*Directions*.
a) Return the passage of the franchising article from "A business owner" to "in different locations.", copied word for word.
b) Resume the franchising article after its last sentence.

*Article*.
Are you thinking of starting up a franchise business but you’re still sitting on the fence? Or you are already the proud owner of a successful enterprise and you wish to expand it by using a winning franchise model? Then, read on because, with today’s post, we’ll help you make an informative decision.

We’ll focus, first, on the advantages and disadvantages of franchising for the franchisor. And then, we’ll look, in great detail, into the benefits and drawbacks of investing in a franchising business and run it as an independent franchisee.

Table of Content
Table of Contents:

Pros and cons of franchising your business

Franchising is an ideal way to grow your established business. But it is always a good idea to learn about and understand the advantages and the disadvantages of choosing this path before deciding on whether franchising is the right option for your business development.

The advantages for the franchisor

A business owner can take advantage of franchising their business in terms of achieving a rapid expansion and low-risk financial gains, as well as from a management perspective.

  • Fast expansion to different locations

The geographical growth of your business will be easier and quicker through building a wide and constantly expanding network of franchisees than if you had to open new outlets/branches and employ staff in different locations.

  • A steady flow of financial resources

The initial payment, the franchisees invest to start up their business under your brand, as well as the royalty fees they pay you on a regular basis eliminate the need for you to borrow from banks or use your own capital to expand and develop the business.

  • Business growth with a minimum risk

Again, a successful franchising model can be replicated nationwide and across borders by attracting more and more franchisees, where the responsibility of any potential failure lies more or less on the shoulders of the individual franchise owner.

  • Elimination of employee-related issues

The franchisees are independent business owners who are your partners. They employ their own managers and staff, so you will not need to worry about hiring and dealing with new employees.

  • Delegation of management

In relation to the above benefit, you will enjoy more free time to focus on other important business development issues as your franchisees take the management of their business into their own hands. You will not need to monitor the day-to-day running of the business.

  • In the know of the market situation

You will be able to anticipate shifts in demand and other consumer-related matters through the franchisees’ regular reports and feedback. This means that you will have to invest less in your own research, in order to grow the business. After all, it is the franchisee who is in direct contact with the client, so they will provide you with great customer insight.

  • Benefits, deriving from partnering with self-motivated franchisees

Your franchisees are driven and motivated to succeed. They are independent business owners who will work hard to make the enterprise profitable. This inevitably will reflect on the business as a brand. Happy and successful franchisees create a happy and successful franchisor.

  • Reduced liability

If a customer suffers damages due to the negligence of the franchisee, this usually does not affect legally the franchisor (although, their reputation will certainly suffer). Just for a comparison, a company owner is directly liable for the action failings of their employees.

*Record extracts*.
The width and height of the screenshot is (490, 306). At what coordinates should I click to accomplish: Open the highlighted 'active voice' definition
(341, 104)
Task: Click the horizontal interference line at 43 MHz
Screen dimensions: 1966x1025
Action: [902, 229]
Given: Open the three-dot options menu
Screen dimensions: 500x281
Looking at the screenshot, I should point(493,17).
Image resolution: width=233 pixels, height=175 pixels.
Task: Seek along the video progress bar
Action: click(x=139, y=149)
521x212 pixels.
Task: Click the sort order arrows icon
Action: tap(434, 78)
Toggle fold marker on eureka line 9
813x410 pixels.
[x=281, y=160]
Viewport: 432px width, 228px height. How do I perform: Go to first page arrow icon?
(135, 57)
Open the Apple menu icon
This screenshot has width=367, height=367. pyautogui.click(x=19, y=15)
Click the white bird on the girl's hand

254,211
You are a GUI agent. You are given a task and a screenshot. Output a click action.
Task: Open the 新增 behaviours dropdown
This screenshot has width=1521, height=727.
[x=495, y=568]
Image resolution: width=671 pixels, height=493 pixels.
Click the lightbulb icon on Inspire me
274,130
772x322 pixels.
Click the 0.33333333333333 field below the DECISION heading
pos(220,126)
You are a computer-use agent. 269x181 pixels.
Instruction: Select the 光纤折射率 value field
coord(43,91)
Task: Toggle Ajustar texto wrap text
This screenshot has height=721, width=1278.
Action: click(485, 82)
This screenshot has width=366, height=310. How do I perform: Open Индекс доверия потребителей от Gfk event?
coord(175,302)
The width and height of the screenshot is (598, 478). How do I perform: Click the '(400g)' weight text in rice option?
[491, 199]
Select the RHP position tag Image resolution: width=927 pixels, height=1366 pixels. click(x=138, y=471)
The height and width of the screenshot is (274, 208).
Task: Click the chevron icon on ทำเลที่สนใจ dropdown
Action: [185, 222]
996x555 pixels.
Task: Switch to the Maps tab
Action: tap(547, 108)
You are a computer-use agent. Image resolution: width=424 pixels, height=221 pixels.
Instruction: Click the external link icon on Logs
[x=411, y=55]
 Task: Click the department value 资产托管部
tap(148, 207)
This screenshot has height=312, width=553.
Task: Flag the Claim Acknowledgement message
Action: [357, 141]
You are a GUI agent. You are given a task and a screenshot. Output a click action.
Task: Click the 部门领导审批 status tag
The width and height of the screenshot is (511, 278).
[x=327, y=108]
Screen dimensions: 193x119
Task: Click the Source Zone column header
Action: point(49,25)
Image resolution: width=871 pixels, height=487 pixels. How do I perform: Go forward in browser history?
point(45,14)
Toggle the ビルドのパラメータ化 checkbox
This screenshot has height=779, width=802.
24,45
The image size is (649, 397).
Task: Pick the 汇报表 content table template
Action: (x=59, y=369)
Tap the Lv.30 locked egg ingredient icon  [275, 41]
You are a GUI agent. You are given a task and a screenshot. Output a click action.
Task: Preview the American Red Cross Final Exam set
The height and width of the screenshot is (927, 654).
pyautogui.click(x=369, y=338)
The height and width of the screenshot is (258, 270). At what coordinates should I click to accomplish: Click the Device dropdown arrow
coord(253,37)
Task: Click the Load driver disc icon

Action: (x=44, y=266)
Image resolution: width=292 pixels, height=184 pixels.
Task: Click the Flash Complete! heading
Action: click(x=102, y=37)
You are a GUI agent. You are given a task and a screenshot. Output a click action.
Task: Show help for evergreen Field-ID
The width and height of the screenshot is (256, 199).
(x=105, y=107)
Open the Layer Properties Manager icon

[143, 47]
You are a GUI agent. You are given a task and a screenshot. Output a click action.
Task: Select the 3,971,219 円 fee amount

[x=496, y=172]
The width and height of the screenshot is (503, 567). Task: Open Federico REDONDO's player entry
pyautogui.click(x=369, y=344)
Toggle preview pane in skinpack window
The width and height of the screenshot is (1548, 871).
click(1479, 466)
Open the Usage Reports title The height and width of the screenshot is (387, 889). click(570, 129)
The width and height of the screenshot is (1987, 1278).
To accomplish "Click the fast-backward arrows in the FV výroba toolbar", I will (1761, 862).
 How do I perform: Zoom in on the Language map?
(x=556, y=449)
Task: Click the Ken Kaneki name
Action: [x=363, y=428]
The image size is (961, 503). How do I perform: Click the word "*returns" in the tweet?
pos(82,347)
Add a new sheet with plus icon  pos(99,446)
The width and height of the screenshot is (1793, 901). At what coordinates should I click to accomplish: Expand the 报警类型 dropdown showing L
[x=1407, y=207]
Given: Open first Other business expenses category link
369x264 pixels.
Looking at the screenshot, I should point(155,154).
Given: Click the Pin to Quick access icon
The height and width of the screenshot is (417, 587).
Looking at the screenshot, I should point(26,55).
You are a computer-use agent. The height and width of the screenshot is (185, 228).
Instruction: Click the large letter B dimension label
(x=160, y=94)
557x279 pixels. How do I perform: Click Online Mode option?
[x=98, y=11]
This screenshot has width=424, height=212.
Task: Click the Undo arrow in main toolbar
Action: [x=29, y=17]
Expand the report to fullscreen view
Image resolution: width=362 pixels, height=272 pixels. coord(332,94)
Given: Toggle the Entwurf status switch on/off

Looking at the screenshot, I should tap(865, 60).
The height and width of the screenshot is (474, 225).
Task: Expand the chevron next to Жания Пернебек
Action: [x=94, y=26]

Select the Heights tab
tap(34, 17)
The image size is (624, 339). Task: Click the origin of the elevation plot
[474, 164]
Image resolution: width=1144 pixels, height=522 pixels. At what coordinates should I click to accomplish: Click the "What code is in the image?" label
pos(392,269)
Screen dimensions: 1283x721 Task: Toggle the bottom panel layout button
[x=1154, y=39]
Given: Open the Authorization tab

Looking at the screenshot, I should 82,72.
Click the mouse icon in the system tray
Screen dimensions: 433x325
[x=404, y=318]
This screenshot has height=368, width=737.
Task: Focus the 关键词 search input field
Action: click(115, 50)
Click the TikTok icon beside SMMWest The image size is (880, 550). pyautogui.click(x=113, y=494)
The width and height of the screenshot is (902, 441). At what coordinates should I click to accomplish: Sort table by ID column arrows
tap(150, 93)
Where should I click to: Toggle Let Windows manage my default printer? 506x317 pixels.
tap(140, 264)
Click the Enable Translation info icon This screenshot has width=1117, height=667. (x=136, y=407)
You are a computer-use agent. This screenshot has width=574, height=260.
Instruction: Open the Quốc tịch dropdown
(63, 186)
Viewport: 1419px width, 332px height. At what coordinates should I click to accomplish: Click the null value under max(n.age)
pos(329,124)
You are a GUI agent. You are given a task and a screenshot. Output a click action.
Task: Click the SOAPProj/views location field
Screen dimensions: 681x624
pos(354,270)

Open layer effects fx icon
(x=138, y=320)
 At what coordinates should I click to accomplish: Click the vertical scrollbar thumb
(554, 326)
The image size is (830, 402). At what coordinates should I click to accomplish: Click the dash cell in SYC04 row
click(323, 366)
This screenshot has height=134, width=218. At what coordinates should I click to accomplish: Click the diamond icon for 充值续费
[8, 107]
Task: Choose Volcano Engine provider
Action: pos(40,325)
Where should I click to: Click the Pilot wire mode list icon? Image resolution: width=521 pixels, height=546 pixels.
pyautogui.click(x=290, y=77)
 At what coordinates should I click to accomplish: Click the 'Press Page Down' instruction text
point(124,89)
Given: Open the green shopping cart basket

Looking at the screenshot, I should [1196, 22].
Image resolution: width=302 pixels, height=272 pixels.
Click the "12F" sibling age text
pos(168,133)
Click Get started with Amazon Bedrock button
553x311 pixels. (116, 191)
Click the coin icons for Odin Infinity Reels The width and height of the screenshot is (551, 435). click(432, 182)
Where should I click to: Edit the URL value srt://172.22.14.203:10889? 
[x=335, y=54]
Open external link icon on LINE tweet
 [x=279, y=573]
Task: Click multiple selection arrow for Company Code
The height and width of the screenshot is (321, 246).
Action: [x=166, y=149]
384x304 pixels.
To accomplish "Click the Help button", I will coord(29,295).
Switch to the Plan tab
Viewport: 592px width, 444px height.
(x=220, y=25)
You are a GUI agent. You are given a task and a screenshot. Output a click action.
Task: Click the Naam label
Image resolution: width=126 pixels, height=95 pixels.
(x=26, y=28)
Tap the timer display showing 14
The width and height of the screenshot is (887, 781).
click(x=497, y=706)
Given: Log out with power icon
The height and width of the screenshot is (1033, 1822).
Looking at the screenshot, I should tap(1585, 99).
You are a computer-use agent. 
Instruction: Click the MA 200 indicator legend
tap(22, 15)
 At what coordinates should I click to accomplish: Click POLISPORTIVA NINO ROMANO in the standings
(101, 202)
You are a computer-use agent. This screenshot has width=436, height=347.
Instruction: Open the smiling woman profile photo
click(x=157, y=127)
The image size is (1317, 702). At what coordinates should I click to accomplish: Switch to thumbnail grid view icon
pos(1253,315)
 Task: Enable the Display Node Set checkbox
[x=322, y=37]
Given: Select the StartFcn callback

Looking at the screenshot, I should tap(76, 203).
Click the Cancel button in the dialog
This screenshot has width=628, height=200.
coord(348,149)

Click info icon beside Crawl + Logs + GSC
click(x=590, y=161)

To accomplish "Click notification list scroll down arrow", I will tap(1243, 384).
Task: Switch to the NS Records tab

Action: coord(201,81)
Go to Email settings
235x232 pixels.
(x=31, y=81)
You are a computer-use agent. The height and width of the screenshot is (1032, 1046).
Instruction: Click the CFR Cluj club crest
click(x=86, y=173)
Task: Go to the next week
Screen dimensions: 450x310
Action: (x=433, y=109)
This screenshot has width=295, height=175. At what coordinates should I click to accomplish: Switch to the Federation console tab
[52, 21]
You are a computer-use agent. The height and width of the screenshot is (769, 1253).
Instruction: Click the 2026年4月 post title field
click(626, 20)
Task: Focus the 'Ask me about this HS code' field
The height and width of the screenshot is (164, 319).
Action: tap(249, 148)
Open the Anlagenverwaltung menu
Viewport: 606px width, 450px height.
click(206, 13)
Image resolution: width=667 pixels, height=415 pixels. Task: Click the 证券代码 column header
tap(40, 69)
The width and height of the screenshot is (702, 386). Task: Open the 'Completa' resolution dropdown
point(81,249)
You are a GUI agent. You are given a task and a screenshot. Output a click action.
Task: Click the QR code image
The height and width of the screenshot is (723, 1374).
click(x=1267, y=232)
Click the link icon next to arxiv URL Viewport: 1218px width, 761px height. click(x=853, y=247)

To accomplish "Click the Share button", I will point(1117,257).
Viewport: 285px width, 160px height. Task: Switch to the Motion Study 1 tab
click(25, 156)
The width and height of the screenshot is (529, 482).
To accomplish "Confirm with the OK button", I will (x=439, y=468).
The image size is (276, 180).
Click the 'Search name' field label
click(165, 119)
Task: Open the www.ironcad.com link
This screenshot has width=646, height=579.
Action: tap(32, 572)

*Expected responses*.
a)
A business owner can take advantage of franchising their business in terms of achieving a rapid expansion and low-risk financial gains, as well as from a management perspective.

  • Fast expansion to different locations

The geographical growth of your business will be easier and quicker through building a wide and constantly expanding network of franchisees than if you had to open new outlets/branches and employ staff in different locations.

b)
The disadvantages for the franchisor

The following drawbacks and risks for the franchisor should be considered carefully before making the step of franchising your business. To minimise them, smart entrepreneurs resort to the skills and expertise of legal advisors who help them draft comprehensive legal contracts that protect all parties and the business as a whole.

  • Initial investment

It goes without saying that any business development venture requires initial/additional investment and crafting a franchising model is not an exception. All types of business planning, related to the outset of the franchise will need financial backing. From drafting an operational manual and other legal documents, such as the franchise agreement, developing franchise recruitment, training and support plans to investing in a marketing strategy, employing additional support and hiring legal aid – all these will inevitably cost you.

  • Decreased profits

You will have to share profits with the franchisees. The franchisor receives only a small percentage of the enterprise’s revenue in the form of a royalty fee.

  • Shared know-how

The secret of your business operations, the know-how, will be out in the open. This carries the future risk of third parties gaining access to your successful business model processes and use them for their own profit (a former franchisee, for instance).

  • Less control

The advantage of delegating certain managerial responsibilities to your franchisees will naturally result in you having less control over key business operational processes. Also, unless you ensure that your business interests are legally well-protected by the franchise agreement, there’s always the risk of losing sight over a possible course of action that benefits only the franchisee’s business.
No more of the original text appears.